Monday, February 8, 2016

Sending Tone down the line

In what I expect to be a long conga-line of people leaving the BBC before the end of the financial year, we learn that Tony Ageh, Controller of TV Archive Development, is on his way, and his department moves from the comfy corners of Television to the open spaces of Matthew Postgate's rebranded Engineering Division.

Auntie loses out on an ideas man, who's nurtured some Very Big Things, and, as you might expect when you learn his full name is Anthony Olusola Ademola Ageh, one of a dwindling number of diverse senior managers. He came to Auntie via the creation of The Guide at The Guardian, when a friend applied on his behalf for a job as Head of Search and Listings, in 2002.

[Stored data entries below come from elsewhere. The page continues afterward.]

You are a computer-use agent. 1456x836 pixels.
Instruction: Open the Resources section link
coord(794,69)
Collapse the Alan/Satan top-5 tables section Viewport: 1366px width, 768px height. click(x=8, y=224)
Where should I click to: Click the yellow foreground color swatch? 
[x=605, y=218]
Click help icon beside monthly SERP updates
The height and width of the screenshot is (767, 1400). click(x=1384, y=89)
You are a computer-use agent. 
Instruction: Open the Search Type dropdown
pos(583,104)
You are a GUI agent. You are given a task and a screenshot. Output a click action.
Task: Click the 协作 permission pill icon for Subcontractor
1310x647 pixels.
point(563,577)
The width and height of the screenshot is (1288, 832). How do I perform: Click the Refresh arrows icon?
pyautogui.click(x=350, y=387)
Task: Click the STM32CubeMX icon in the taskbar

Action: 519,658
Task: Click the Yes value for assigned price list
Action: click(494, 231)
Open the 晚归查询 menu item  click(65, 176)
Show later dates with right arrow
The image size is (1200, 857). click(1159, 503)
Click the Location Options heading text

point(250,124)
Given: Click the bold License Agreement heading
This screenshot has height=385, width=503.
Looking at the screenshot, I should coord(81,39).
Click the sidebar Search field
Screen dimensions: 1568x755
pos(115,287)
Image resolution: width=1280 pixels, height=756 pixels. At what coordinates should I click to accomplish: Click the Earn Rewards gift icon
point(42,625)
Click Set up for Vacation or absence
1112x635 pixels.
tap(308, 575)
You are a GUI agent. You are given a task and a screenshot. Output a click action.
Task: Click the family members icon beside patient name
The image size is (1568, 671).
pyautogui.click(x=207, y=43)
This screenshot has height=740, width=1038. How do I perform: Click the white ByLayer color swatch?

iPlayer might well have been called Threevo. Tony, who'd moved to the grand title, Controller Internet, came across Ben Lavender, working on the BBC3 website in 2003; in the early days of programme-downloading from dodgy websites, he'd come up with the idea of a legit internet-based Personal Video Recorder to give on-demand access alongside the fledging broadcast network. After relentless internal lobbying, they were eventually given funding to deliver a proof-of-concept Integrated Media Player (catching up a little with the BBC Radioplayer, launched in 2002), which morphed into the iPlayer in 2007.

Other good stuff that has come from projects close to Tony; the excellent BBC Genome, listing over 4 million programmes, and a concept yet to take off, of a Digital Public Space.